L’immense majorité des incorporés de force a enfoui au plus profond d’elle-même la cruelle destinée de Malgré- Nous comme pour mieux en cacher la dramatique. Ont-ils d’ailleurs vraiment éprouvé le besoin impérieux de parler de leur sort ou de chercher à convaincre leurs compatriotes, sachant que l’opprobre et le déshonneur dont l’opinion publique les flétrissait en France profonde, auraient de toute façon rejailli en mal sur leur condition de mal-aimés, quoi qu’ils se justifient et disent ? Heureusement, quelques ouvrages biographiques ont abordé le sujet des Malgré-Nous, des essais d’historiens ont cerné leur tragédie. Et pourtant que d’incompréhensions continuent encore de ternir leur réputation ! « Il n’y a pas de vent favorable pour celui qui ne sait pas où il va » avait écrit Sénèque.

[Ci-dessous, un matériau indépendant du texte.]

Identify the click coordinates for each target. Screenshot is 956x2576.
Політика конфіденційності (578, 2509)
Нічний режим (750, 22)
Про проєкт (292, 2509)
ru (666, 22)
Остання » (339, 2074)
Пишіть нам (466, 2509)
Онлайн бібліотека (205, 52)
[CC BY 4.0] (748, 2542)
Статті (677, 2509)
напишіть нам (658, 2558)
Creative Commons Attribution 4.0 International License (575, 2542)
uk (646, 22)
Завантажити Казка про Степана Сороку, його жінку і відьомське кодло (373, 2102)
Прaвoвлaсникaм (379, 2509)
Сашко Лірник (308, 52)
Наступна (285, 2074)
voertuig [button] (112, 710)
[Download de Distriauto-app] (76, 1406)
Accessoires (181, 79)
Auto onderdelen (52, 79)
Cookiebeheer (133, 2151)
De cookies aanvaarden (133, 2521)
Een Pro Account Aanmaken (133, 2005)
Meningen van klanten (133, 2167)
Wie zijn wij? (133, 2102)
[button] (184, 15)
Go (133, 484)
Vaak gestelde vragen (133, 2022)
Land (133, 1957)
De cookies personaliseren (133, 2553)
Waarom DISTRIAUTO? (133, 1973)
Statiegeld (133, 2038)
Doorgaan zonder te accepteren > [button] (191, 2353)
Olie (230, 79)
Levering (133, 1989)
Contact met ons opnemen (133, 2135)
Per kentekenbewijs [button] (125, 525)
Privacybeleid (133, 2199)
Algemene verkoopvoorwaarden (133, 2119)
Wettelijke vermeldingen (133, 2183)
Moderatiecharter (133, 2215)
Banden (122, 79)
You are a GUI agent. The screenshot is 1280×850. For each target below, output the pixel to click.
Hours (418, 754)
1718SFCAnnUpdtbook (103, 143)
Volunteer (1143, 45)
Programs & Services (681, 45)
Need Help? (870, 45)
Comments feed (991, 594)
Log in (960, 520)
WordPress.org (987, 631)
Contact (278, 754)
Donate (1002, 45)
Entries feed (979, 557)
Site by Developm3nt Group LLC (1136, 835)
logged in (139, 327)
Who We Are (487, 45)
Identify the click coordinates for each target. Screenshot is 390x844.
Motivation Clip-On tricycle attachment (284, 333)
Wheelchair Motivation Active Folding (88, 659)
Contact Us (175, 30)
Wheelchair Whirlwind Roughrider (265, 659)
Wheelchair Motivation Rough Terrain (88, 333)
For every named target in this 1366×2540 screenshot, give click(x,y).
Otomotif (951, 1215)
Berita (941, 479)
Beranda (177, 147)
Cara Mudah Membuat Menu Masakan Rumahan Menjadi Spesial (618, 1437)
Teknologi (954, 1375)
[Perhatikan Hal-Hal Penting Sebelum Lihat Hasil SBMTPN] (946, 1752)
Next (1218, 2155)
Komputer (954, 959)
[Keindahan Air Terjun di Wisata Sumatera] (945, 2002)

Hélas, les vents ont été contraires à nos provinciaux de l’Est ! car les tempêtes homériques qu’ils ont essuyées sur les terres d’Infortune les ont fourvoyés dans des voies sans issue, sur des chemins piqués de croix de bois. Et sous l’effet dévastateur de leurs bourrasques mortelles, l’ouragan hitlérien et le blizzard soviétique ont balayé des registres d’état-civil des trois départements rapinés, 42 000 vies fauchées en plein vol. Les misérables furent attelés à la charrette nazie, le mors obligé aux dents. Fouettés par un cocher mégalomane, l’attelage leur a imposé le cours monstrueux de la seconde guerre mondiale. Embourbés dans des chemins de traverse difficiles, acculés dans des voies sans retour, bloqués dans des culs-de- sac captifs, combien ont pu s’extirper du bourbier ? Combien acceptent encore de livrer leur épopée ?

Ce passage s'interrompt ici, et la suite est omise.